# Kutipan Sumber
▼
Antara Mangkir & Mengundurkan Diri

LEGAL OPINION
Question: Sebenarnya apakah antara mangkir kerja seorang karyawan selalu dapat dimaknai pihak perusahaan sebagai pengunduran diri? Jadi kapan mangkir kerja baru dapat disebut sebagai mengundurkan diri, jika demikian?
Brief Answer: Terdapat dua elemen mendasar untuk pihak Pengusaha dapat menyatakan pekerjanya telah mengundurkan diri: mangkir 7 (tujuh) hari secara berturut-turut, dan telah dipanggil secara patut oleh Pengusaha sebanyak 2 (dua) kali namun Pekerja bersangkutan tetap tidak masuk bekerja untuk kembali menunaikan tugasnya. Salah satu elemen tidak terpenuhi, maka Pekerja tidak dapat dikualifikasi sebagai mengundurkan diri, namun hanya sebatas no work no paid.
PEMBAHASAN:
Salah satu ilustrasi, sebagaimana dapat SHIETRA & PARTNERS rujuk pada putusan Mahkamah Agung RI sengketa hubungan industrial register Nomor 63 K/Pdt.Sus-PHI/2014 tanggal 29 Mei 2014, perkara antara:
- LEGIMIN, sebagai Pemohon Kasasi dahulu Penggugat; melawan
- PIMPINAN CV. MAJU JAYA, selaku Termohon Kasasi dahulu Tergugat.
▲
# Tugas dan Latihan
**1)** Salin kembali kutipan tentang mangkir kerja dari "Brief Answer: Terdapat" sampai dengan "work no paid.", tetapi ganti "Pengusaha" dengan "Pemberi Kerja".
**2)** Menurut kutipan tentang mangkir kerja, berapa hari berturut-turut seorang pekerja harus mangkir agar dapat dinyatakan mengundurkan diri?

# Daftar Catatan
▼
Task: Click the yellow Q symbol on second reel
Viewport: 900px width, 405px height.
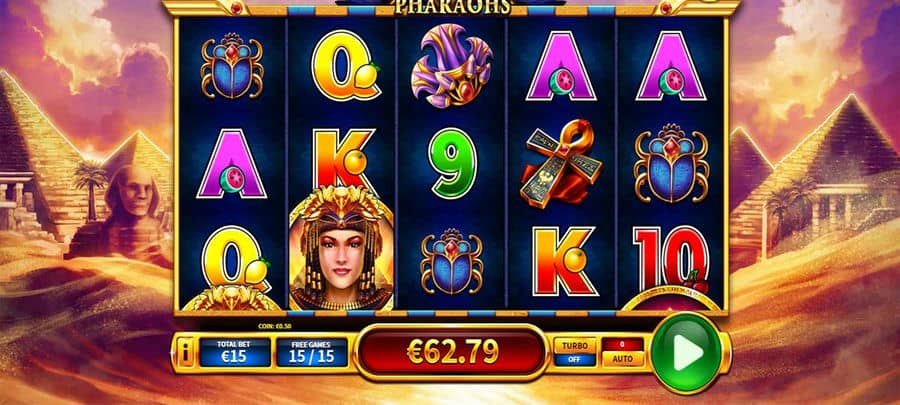Action: (345, 65)
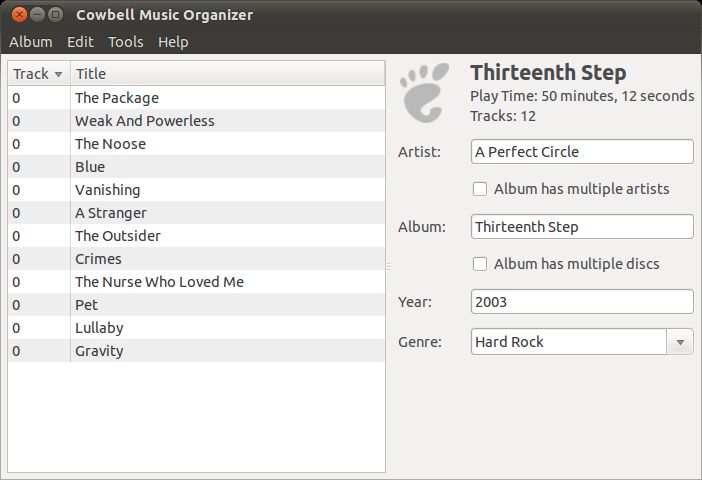Select The Nurse Who Loved Me track
The image size is (702, 480).
point(196,282)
▲
# Hasil per Tugas
**1)**
Brief Answer: Terdapat dua elemen mendasar untuk pihak Pemberi Kerja dapat menyatakan pekerjanya telah mengundurkan diri: mangkir 7 (tujuh) hari secara berturut-turut, dan telah dipanggil secara patut oleh Pemberi Kerja sebanyak 2 (dua) kali namun Pekerja bersangkutan tetap tidak masuk bekerja untuk kembali menunaikan tugasnya. Salah satu elemen tidak terpenuhi, maka Pekerja tidak dapat dikualifikasi sebagai mengundurkan diri, namun hanya sebatas no work no paid.

**2)** Tujuh hari secara berturut-turut.